ー25ー 【異世界~握手】
「改めまして、インロンです。サトルさんの活躍を耳にし、是非お供したいと思い、馳せ参じた次第です」
インロンは、悟に尊敬の念を抱いているらしく、悟だけを見て話している。
アリマは頭を掻きながら尋ねた。
「いやぁ助かったよ。サトルの噂って、天上世界にも轟いてるんだ?」
インロンは軽蔑した目をアリマに向けた。
「当たり前だろ。デイタラボノス退治に名乗りを挙げるだけでも勇気があるが、容易く成し遂げてしまうところが素晴らしい。仲間の個々の能力は大したことはないが、それを戦術と、咄嗟の判断力で補っている。学ぶべきところしかない」
アリマはカチンと来たが、彼なりに称賛しているのだと、自分を無理矢理納得させた。
周りの家屋に灯りが戻った。やはりゴミモンが原因だったようだ。
「拙者は発電所の中から見たのですが、あの怪物が発電機の中まで入り込んで、機能を停止させてしまったようです」
「インロンがゴミモンを食べちゃったから、ポリュートの呪いは解けたけど、あの廃棄物は問題よね」
セトが問題提起した。
「周りに住む人達の健康状態が心配だよね。オメガ王はあの廃棄物のことを知っているんだろうか」
「知っているとは思う。天上世界に住む人達は、あの村のことはみんな知ってるのよ。なんて言うか、知ってて、見て見ぬふりをしてるの。天上世界の住人として恥ずべき話だけど」
悟の質問に答えたのは、マコだった。
見て見ぬふり、そのとおりなんだろう。電力のために発電所は必要だが、危険な雷雲や廃棄物は遠ざけたい。発電所で働く人達は必要だが、その影響で健康被害を受けているかは知りたくない。

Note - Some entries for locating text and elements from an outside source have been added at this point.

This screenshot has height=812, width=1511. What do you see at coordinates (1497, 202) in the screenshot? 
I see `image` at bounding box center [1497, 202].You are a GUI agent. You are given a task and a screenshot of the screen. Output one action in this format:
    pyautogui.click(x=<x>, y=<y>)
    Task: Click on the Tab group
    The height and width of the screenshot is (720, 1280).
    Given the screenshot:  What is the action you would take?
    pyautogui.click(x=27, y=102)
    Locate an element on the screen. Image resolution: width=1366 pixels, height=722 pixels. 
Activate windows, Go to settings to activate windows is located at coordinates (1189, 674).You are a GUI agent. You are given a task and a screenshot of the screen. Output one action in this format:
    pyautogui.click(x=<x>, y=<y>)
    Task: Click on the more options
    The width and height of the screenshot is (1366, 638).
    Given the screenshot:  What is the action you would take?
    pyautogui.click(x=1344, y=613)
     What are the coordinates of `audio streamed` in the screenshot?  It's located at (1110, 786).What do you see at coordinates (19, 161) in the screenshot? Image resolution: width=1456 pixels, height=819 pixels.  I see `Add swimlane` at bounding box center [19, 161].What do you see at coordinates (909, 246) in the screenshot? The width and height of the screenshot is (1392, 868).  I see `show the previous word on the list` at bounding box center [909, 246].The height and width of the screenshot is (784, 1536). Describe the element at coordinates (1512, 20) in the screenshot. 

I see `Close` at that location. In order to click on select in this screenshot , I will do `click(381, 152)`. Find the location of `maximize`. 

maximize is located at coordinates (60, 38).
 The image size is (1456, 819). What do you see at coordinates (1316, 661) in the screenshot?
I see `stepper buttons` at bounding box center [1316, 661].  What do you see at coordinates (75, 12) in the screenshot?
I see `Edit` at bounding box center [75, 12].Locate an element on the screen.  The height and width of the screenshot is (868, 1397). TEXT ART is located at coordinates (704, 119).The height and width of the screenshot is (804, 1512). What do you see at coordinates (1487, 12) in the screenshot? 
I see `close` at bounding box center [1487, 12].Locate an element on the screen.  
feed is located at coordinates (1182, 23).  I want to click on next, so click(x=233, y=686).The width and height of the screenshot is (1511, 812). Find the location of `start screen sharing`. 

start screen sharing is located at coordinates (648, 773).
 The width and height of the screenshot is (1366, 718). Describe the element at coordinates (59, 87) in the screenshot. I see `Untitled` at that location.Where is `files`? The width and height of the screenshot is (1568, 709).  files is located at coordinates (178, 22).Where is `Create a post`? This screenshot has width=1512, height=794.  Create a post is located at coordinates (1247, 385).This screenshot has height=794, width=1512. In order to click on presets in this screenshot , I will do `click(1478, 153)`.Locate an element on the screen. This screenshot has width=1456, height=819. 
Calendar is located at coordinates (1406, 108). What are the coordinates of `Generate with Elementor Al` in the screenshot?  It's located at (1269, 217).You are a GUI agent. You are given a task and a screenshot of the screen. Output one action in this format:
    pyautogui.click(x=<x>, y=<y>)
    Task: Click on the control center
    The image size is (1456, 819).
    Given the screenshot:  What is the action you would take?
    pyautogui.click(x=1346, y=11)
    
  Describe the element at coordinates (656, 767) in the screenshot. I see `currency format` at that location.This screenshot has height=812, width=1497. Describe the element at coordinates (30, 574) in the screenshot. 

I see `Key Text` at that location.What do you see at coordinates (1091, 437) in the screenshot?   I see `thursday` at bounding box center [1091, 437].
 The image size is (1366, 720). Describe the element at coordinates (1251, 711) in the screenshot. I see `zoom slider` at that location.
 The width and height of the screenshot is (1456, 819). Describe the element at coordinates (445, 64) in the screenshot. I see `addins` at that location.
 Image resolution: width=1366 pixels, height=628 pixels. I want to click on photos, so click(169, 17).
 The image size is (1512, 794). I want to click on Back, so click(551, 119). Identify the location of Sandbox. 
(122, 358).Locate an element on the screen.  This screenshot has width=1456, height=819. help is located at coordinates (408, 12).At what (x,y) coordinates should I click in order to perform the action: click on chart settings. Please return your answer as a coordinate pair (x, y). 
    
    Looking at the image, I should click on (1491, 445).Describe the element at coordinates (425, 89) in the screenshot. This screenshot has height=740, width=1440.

だが、目を背け続けても、問題は解決しないばかりか、今回のような、新たな問題の引き金にさえなる。
全体の利益のために一部の弱者が割を食う話はよくある話だが、それを統治する王までもが黙認していてよいものか。しかも、廃棄物の問題は何か解決策が見いだせるはずだ。手をつけていないのは怠慢と言ってもいい。
「インロン、君の力は僕達に必要だ。みんなも異論ないよね?」
アリマは何か言いかけたが、結局全員異論はなかった。
「ありがとうございます。必ずやお役に立ちます」
「じゃあ、まずはラグーンに戻って一眠りしよう。みんなくたくただから。その後、城に戻り、オメガ王に報告する」
太陽が昇り、悟達を正面から照りつける。季節は春から夏に変わろうとしていた。
「よくぞ戻られました!お見事!天晴れ!わたくしの語彙では称賛しきれません。さあさあ、王にご報告くださいませ」
城に戻ると、執事のタウは興奮して出迎えてくれた。悟達がここまでの働きをするとは思っていなかったのか、自分の手柄のように誇らしげだ。
「ありがとうございます」
悟はタウの喜びように思わず笑いながら答えた。
王の間の扉が開く。オメガ王とミュー王妃の表情は、前回とあまり変わらない。呪いを2つ解き、停電を復旧させてもなお、彼等にとっては無関係の出来事なのか。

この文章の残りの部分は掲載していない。